La tension entre la République démocratique du Congo (RDC) et le Rwanda a franchi un nouveau palier cette semaine. Alors que l’accord de paix signé à Washington espérait ramener la stabilité dans l’Est de la RDC, les déclarations de Paul Kagame et Félix Tshisekedi ont relancé le débat sur la crise sécuritaire, les responsabilités régionales et l’avenir du conflit avec le M23. Voici un décryptage complet, fondé sur leurs déclarations officielles, avec citations directes, traductions, et analyse géopolitique.
Les déclarations de Paul Kagame: entre mise en garde et accusations
Le président rwandais Paul Kagame a tenu cette semaine un discours musclé à Kigali, où il a dénoncé ce qu’il considère comme une « campagne de mensonges » visant le Rwanda concernant la crise à l’Est de la RDC. Citations originales en anglais (avec traduction française) “DRC has its own baggage to carry, Burundi too, as well as Rwanda.

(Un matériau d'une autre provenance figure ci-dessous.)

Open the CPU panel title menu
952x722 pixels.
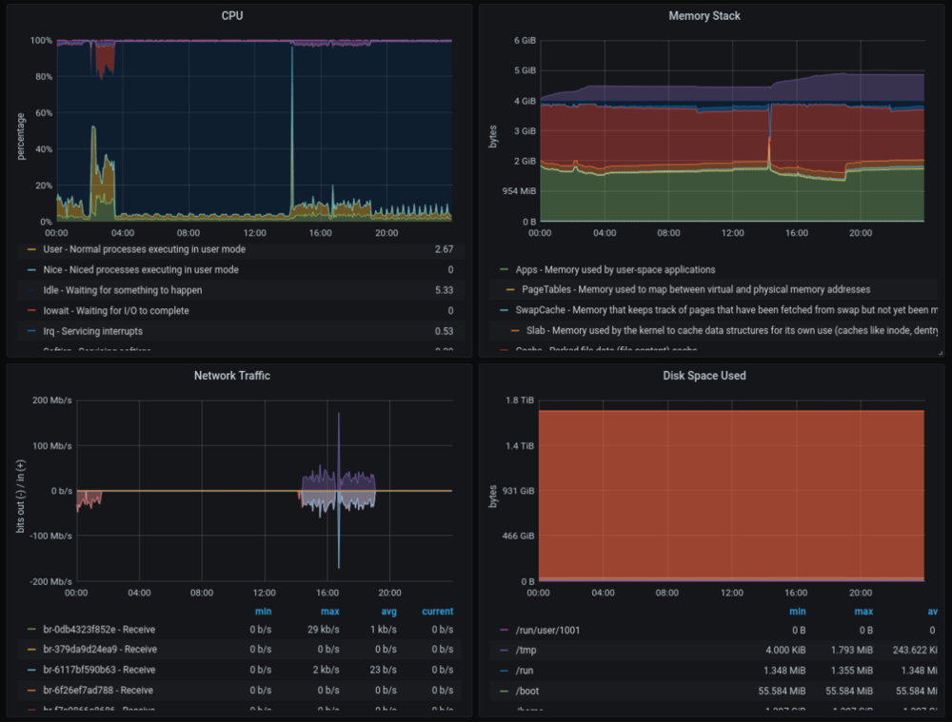[x=235, y=15]
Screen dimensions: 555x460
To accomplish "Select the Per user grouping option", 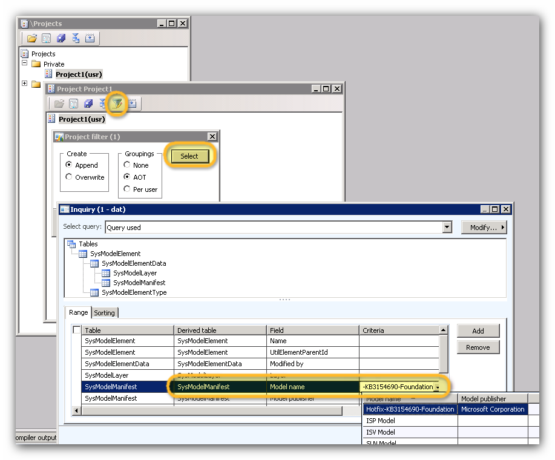I will click(127, 189).
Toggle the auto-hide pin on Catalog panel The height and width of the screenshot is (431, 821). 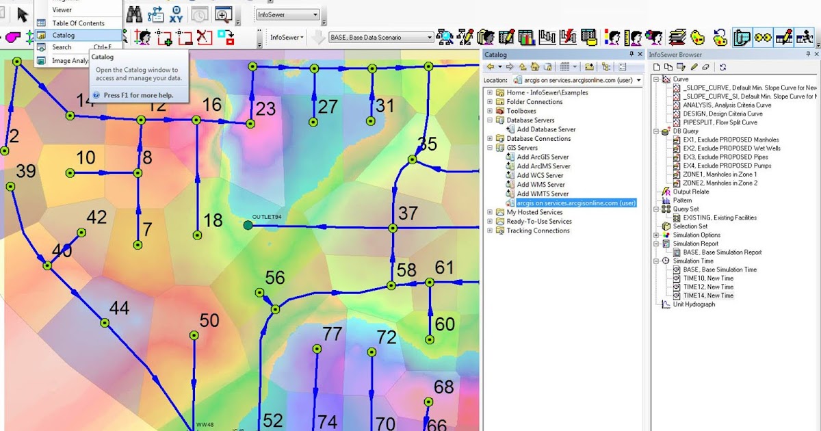[631, 54]
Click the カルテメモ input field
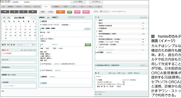This screenshot has height=98, width=181. tap(19, 62)
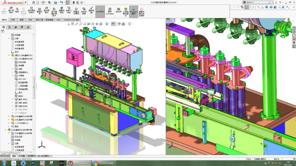Select the Update Speedpak tool

tap(110, 11)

One party-Rwanda-shouldn’t be the one carrying baggage for others.” Ce qui se traduit par « La RDC a ses propres charges à porter, le Burundi aussi, ainsi que le Rwanda. Une partie – le Rwanda – ne devrait pas porter le fardeau des autres. » A-t-il ajoué: “Whatever is said about Rwanda is filled with … a lot of lies in equal measure.” C’est-à-dire « Tout ce qu’on dit sur le Rwanda est rempli… de nombreux mensonges à parts égales. » Et afin: “Whoever wants peace has to prepare for war.” Pour dire « Celui qui veut la paix doit se préparer à la guerre. » Ces déclarations, très commentées, s’inscrivent dans une stratégie communicationnelle bien connue de Kigali: rejeter la responsabilité du conflit sur d’autres acteurs régionaux, notamment la RDC et le Burundi, tout en se posant en puissance disciplinée et rationnelle.
La réponse de Félix Tshisekedi: Kigali viole déjà l’accord de Washington
En RDC, les propos de Kagame ont été reçus comme une provocation.

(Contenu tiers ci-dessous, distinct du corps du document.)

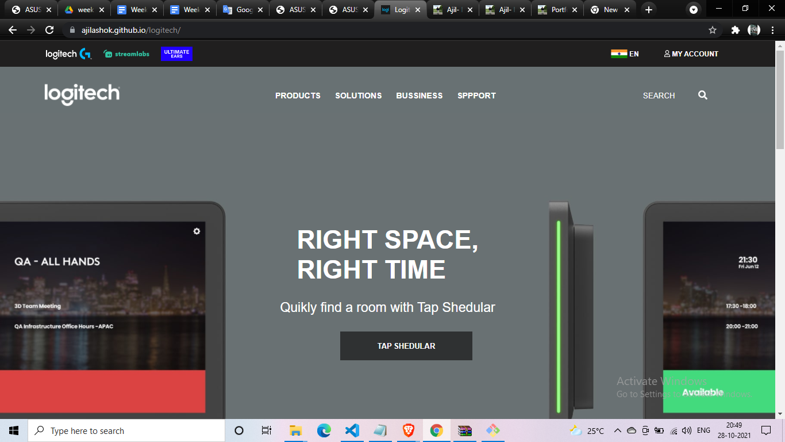The image size is (785, 442).
Task: Open Visual Studio Code from the taskbar
Action: [x=352, y=430]
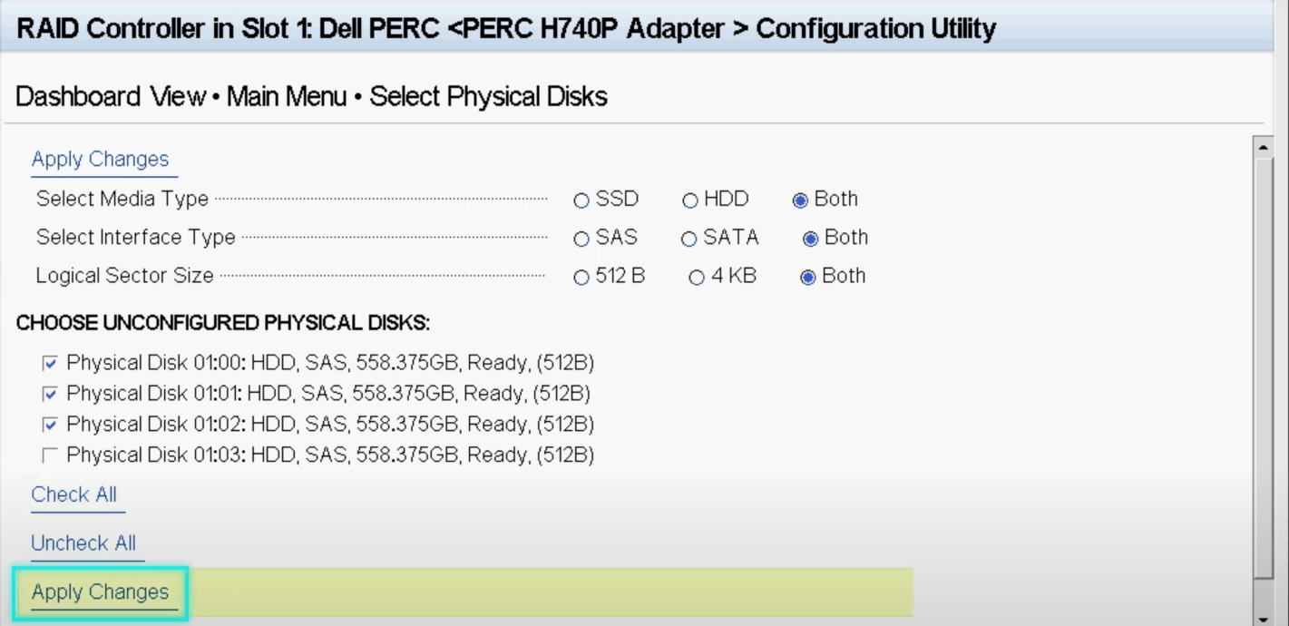1289x626 pixels.
Task: Choose SAS interface type
Action: (x=581, y=240)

Le président Félix Tshisekedi a déclaré cette semaine devant les institutions congolaises: « Malgré notre bonne foi et l’accord récemment ratifié, il est clair que le Rwanda viole déjà ses engagements… » Il accuse Kigali de soutenir le M23, qui a poursuivi son avancée dans le Sud-Kivu, notamment vers Uvira, seulement quelques jours après la signature de l’accord de paix. Pour Kinshasa, il s’agit d’une trahison diplomatique et d’un signe clair que Kigali « n’a jamais eu l’intention de respecter ses engagements ».

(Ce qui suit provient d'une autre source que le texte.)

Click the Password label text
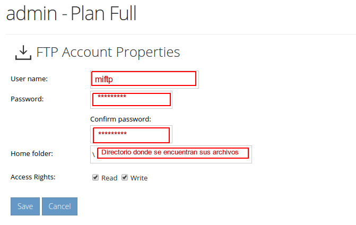 tap(27, 99)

Contexte: un accord déjà fragilisé
L’accord signé à Washington en décembre 2025 devait marquer un tournant historique: cessez-le-feu immédiat, désengagement du M23, coopération régionale pour la sécurité, engagement américain comme garant. Pourtant, sur le terrain: les combats se poursuivent, le M23 consolide ses positions, plus de 200 000 civils ont fui selon des sources humanitaires. La crédibilité de l’accord est désormais sérieusement remise en question.
Analyse géopolitique: que signifie cette escalade?
1. Un accord de paix sans mécanismes solides de surveillance: L’absence d’un observateur militaire international (ONU, UA ou États-Unis) rend difficile la vérification des engagements. Chaque partie peut donc accuser l’autre sans contrecoup immédiat.
2. Une guerre des récits entre Kinshasa et Kigali: Kigali affirme être accusé à tort. Kinshasa affirme que Kigali manipule la région. Qui de deux dit vrai? Le fossé se creuse et rend tout dialogue direct quasiment impossible ou possible dans climat de mefiance. La crédibilité des acteurs majeurs atamée.
3. Une crise devenue régionale: Le discours de Kagame évoquant la responsabilité du Burundi rappelle que la crise dépasse largement le cadre RDC-Rwanda. L’Est de la RDC est devenu le théâtre d’un jeu d’influences, impliquant : Rwanda, Burundi, Ouganda, Groupes armés locaux et étrangers et Puissances internationales
4. Les États-Unis sous pression: En tant qu’artisans de l’accord de Washington, les États-Unis voient leur crédibilité testée. Une rupture de l’accord pourrait devenir un échec diplomatique majeur, en pleine compétition internationale d’influence dans les Grands Lacs.
Une paix fragile, un avenir incertain
Les déclarations croisées de Kagame et Tshisekedi montrent que: l’accord de Washington n’a pas encore produit les effets espérés, la confiance entre les deux pays est quasiment inexistante, la situation dans l’Est de la RDC risque de se dégrader davantage si rien n’est fait. La question essentielle reste :
qui prendra l’initiative d’une désescalade réelle? Pour l’instant, la communication politique semble remplacer la diplomatie active.